10.2 Pediatric Investigation Plan (PIP)
For an application for a Marketing Authorization, a PIP is required – see Art 54. a of the Therapeutic Products Act (TPA):
“1. For each medicinal product, a pediatric investigation plan shall be drawn up with a view to its marketing authorization which sets out the requirements for the development of the medicinal product in pediatrics and which must be submitted to the Agency.
2. The Federal Council shall regulate:
- the procedure;
- the requirements for the pediatric investigation plan in accordance with the EU provisions.
3. It may waive the obligation to prepare a pediatric investigation plan, in particular for medicinal products for the treatment of diseases that occur only in adults. It may provide for a pediatric investigation plan assessed by a foreign authority to be taken into account.”

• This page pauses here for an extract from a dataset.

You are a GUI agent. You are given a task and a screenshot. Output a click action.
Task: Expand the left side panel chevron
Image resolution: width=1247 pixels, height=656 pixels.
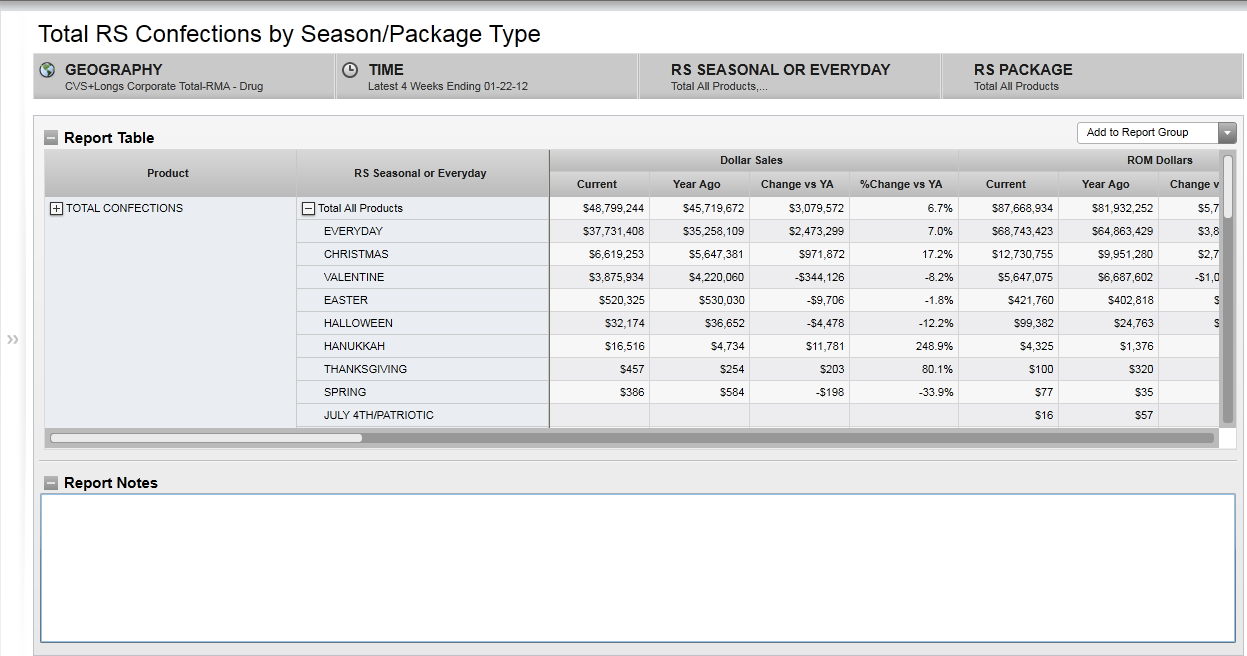coord(13,340)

The revision of the TPA involved the introduction, in a form adapted to Swiss circumstances, of the system employed in the EU since the entry into force of the Pediatric Regulation of obligations and incentives designed to encourage the pharmaceutical industry to develop pediatric medicinal products. The obligation to develop and submit a pediatric investigation plan and to carry out studies for pediatric use is implemented by Swissmedic on the basis of the EU Regulation (see Regulation (EC) no. 1901/2006). Applicants can either submit to Swissmedic a PIP that has already been approved by a foreign medicines agency with comparable medicinal product control or develop their own PIP (CH-PIP). PIPs that have already been approved by a foreign medicines agency with comparable medicinal product control are accepted by Swissmedic without a separate review.
For more information, please consult the Swissmedic “Guidance document on Pediatric Investigation Plan_V2.3_23 May 2023 as well as Swissmedic Questions & Answers on the Pediatric Investigation Plan.
10.3 Clinical Study (Interventional or Observational)
Please refer to Section 10.1 above.